In addition to featuring a white, working-class woman whose life is inalterably shaped by the Acts, Walsh also introduces a British-born woman of Indian descent who has managed to train as a nurse but still finds it virtually impossible to find any safety or stability. In the hands of another writer, it's easy to imagine these choices dragging the dialogue into something heavy-handed and scolding. Walsh does more than steer clear of this, though, as he skillfully weaves the themes together to convey how the personal is always political and vice versa.
McLean Hainsworth is absolutely stellar as a subdued, distressed Holmes who has not only failed to make any significant progress on the conspiracy she and Watson uncovered in the first installment, but has also labored under the burden of knowing that her freedom to move in the world depends on how useful–or inconvenient–Mycroft finds her to be. And just as she carries off the serious with skill and subtlety, she also maintains the wit, confidence, and awkward humanity of the character she has created.
Opposite McLean Hainsworth, Mandy Walsh maintains Watson's status as Holmes' equal and her truest friend. As Walsh conveys, her character has fared better in the four years since the two first embarked on the case of the professor, although her concern for Sherlock runs deep, and their relationship remains rooted in mutual respect.
As Adam Worthington, Tommy Malouf is a worthy counterpart for McLean Hainsworth in a completely different way. He provides the nerdy Worthington with precisely the right amount of over-the-top to shed light on Holmes's quirks and remind the audience of who can sail through the world in such a way and who cannot. As Daniel Burke, Malouf is not quite as successful, but we only see that character in heightened flashbacks, so this may be a minor bump in the writing or direction.

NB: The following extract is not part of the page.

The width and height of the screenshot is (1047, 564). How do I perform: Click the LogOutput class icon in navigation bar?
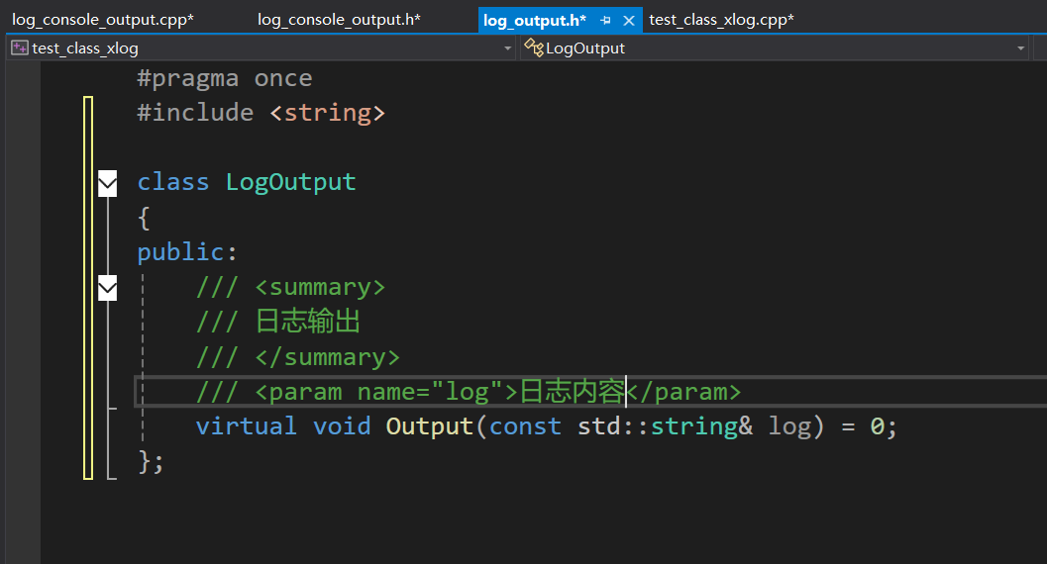534,47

In the supporting cast as Olive McGann, Hilary Williams has an appeal that calls to mind the best of the actors that show up in the classic mystery and horror movies of the 1940s and '50s. Vinithra Rajagopalan is very good as well, as Priya Singh. She carries herself with an icy precision that is effectively juxtaposed to her desperation in flashbacks and her well-founded fury as she tells her story.

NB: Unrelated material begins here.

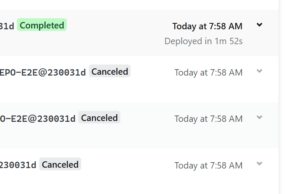Expand chevron beside the O-E2E@230031d row
The image size is (285, 194).
(259, 117)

As Mrs. Hudson, Annie Slivinski hovers over Sherlock with genuine concern, but also represents the voice of middle-class "respectable" women who ally themselves with the patriarchy. She's also tremendous fun as Mrs. Wiggins, the face of Sherlock's "knitting circle," a group of women who serve as her eyes and ears on the dangerous streets. Julie Partyka has a relatively small role as Josephine Butler, but her performance and Slivinski's complement one another well and provide another layer of depth to the show.
Linsey Falls' performance as Inspector Lestrade is engaging, as he is equal parts frustrated by and fascinated with Holmes, and Christopher Hainsworth is a delectably superior and hatable Mycroft.